もともと踏まれることに強いオオバコの茎は極端に短く、地面に近いところに葉を重ねて出して伏せているような体勢をとっているんだ。これは、絶えず踏まれるような環境に適応しているといえるんだけど、可哀想だからといってもし踏みつけずにいたら、それはオオバコにとってありがた迷惑なんだぞ。実は、オオバコは、踏まれ続けなければ生きていけないという宿命を持っているんだよ。
オオバコは背が極端に低いがために、他の植物との生存競争に弱く、やがてその地から追いやられてしまうんだ。だから、他の植物との争いを避け、自ら苦境に耐えて生きていく道を選んだ、これがオオバコの生き方なんだ。
こんなオオバコだって、何も踏まれることに耐えているだけじゃないんだぞ。オオバコの実は一つ一つがカプセル状になっていて、熟して踏まれると割れて中からたくさんの種がこぼれ落ちるんだ。この種の表面には水分を含むとゼリー状のねばねばした状態になる物質があって、靴の裏や車のタイヤなどにくっついて運ばれていくんだよ。こうして踏まれることによって種を遠くまで運んでもらうことのできるオオバコは、再び踏まれやすいところで芽生え、、生育場所を次第に広げていくことができるんだ。どうだい、なかなかしたたかな生き方だろう。

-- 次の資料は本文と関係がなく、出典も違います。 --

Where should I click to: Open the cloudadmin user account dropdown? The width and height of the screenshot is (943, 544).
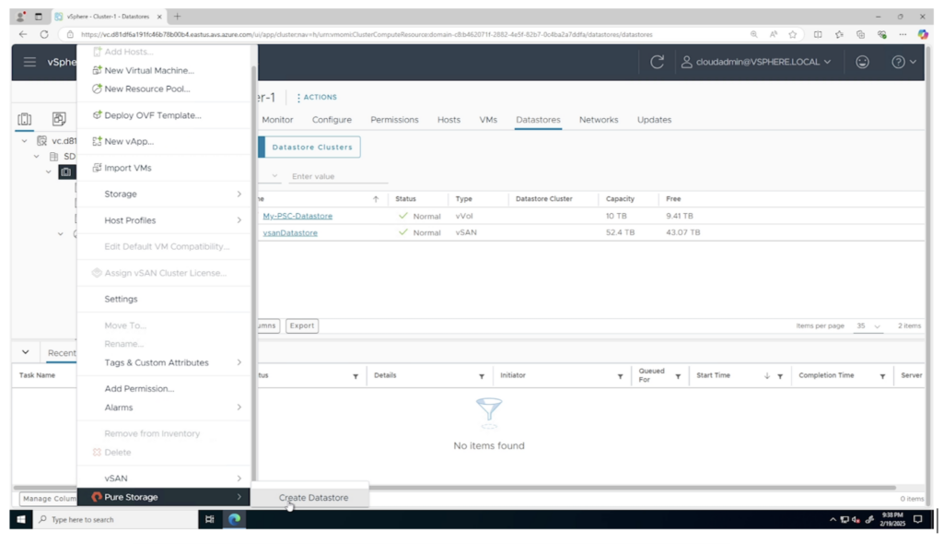pos(756,62)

ところで、冒頭の言葉の意味が分かったかな。オオバコの生えているところは人や車が通ったことのある場所だからね。ところで、石川県にある白山(2,702m)という山での調査によると、海抜2,100m地点までその分布を広げていることが分かったようだよ。人の歩くところにオオバコありだね!
ちなみに、オオバコの学名であるプランターゴ(Plantago)とは、ラテン語の「足の裏」と「運ぶ」を組み合わせた言葉で、「足の裏で運ぶ」という意味だってさ。